In "The Colonel," Alanna Nash, the author of "Golden Girl: The
Story of Jessica Savitch," explores in depth the amazing story of
Colonel Tom Parker, the man behind the legend and the myth of Elvis
Presley. The result is a book that reads like the most riveting of
real-life detective stories -- one that will completely change your
view of Presley's life, success, and death.

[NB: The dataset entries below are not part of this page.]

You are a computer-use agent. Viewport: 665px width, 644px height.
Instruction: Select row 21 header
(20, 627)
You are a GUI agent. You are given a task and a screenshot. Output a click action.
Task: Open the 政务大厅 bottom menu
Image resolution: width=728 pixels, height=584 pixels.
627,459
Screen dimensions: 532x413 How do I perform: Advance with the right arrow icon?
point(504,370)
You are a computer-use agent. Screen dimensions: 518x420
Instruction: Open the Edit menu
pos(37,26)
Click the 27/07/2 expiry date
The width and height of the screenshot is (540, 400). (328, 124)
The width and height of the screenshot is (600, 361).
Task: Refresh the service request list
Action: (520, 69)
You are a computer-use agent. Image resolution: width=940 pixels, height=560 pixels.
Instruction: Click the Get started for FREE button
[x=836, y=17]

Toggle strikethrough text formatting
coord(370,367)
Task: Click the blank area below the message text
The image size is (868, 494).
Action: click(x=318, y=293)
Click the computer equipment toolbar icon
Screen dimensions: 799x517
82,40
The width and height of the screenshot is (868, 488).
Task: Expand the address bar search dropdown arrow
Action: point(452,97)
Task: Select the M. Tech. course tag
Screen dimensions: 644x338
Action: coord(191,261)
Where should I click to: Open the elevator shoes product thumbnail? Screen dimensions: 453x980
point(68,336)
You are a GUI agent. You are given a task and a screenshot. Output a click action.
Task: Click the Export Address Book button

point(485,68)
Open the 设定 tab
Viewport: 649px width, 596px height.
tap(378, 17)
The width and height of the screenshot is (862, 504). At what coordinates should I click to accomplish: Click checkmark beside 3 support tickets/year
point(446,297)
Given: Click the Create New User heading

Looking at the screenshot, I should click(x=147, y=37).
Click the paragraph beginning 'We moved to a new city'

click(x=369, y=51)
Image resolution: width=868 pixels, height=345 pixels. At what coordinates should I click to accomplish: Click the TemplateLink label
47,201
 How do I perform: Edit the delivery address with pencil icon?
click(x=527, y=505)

While scores of books have been written about Elvis Presley,
this is the first meticulously researched biography of Tom Parker
written by someone who knew him personally. And for anyone truly
interested in the performer many consider the greatest and most
influential of the twentieth century, it is impossible to
understand how Elvis came to be such a phenomenon without examining
the life and mind of Parker, the man who virtually controlled
Elvis's every move.
Alanna Nash has been covering the story of Elvis Presley and
Colonel Tom Parker since the day of Presley's funeral in Memphis,
Tennessee. She was the first journalist allowed to view Presley's
body, a compelling and surprising sight. But the profile of Parker
attending the funeral in a Hawaiian shirt and a baseball cap was
even stranger, and led her to investigate the man behind the
myth.
It has been known for twenty years that Thomas Andrew Parker
was, in fact, born in Holland as Andreas Cornelis van Kuijk. But
Nash has dug much deeper and, in a masterpiece of reporting,
unearthed never-before-seen documents, including Parker's army
records and psychiatric evaluations, and the original police report
of an unsolved murder case in Holland that lies at the heart of the
Parker mystery. In the process of weighing the evidence, she
answers the biggest riddle in the history of the music industry, as
it becomes clear that every move Parker made in the handling of
Elvis Presley -- from why he never allowed Elvis to perform in
Europe, to why he didn't halt Elvis's drug use, to why he put him
in so many mediocre movies, and even the Colonel's direction of
Presley's army career -- was designed to protect Parker's own
secrets.
Filled with startling new material, her book challenges even the
most familiar precepts of the Presley saga -- everything we
presumed about Parker's handling of the world's most famous
entertainer must now be reevaluated in the light of information
Nash reveals about Parker, who cared little for Presley beyond what
the singer could do to bolster the Colonel's precarious position as
an illegal alien.
Elvis Presley, as one of Parker's unwitting victims, paid a
major price for the Colonel's past and his overwhelming need to be
more important than his client. As a result, Presley was never
allowed to reach his potential and died in drug-induced frustration
over his stunted and mismanaged career.
In this astonishing, impeccably written, and vastly entertaining
book, Nash proves that the only figure in American popular culture
as fascinating as Elvis Presley is Colonel Tom Parker, the man who
shaped Elvis, who in turn helped shape us.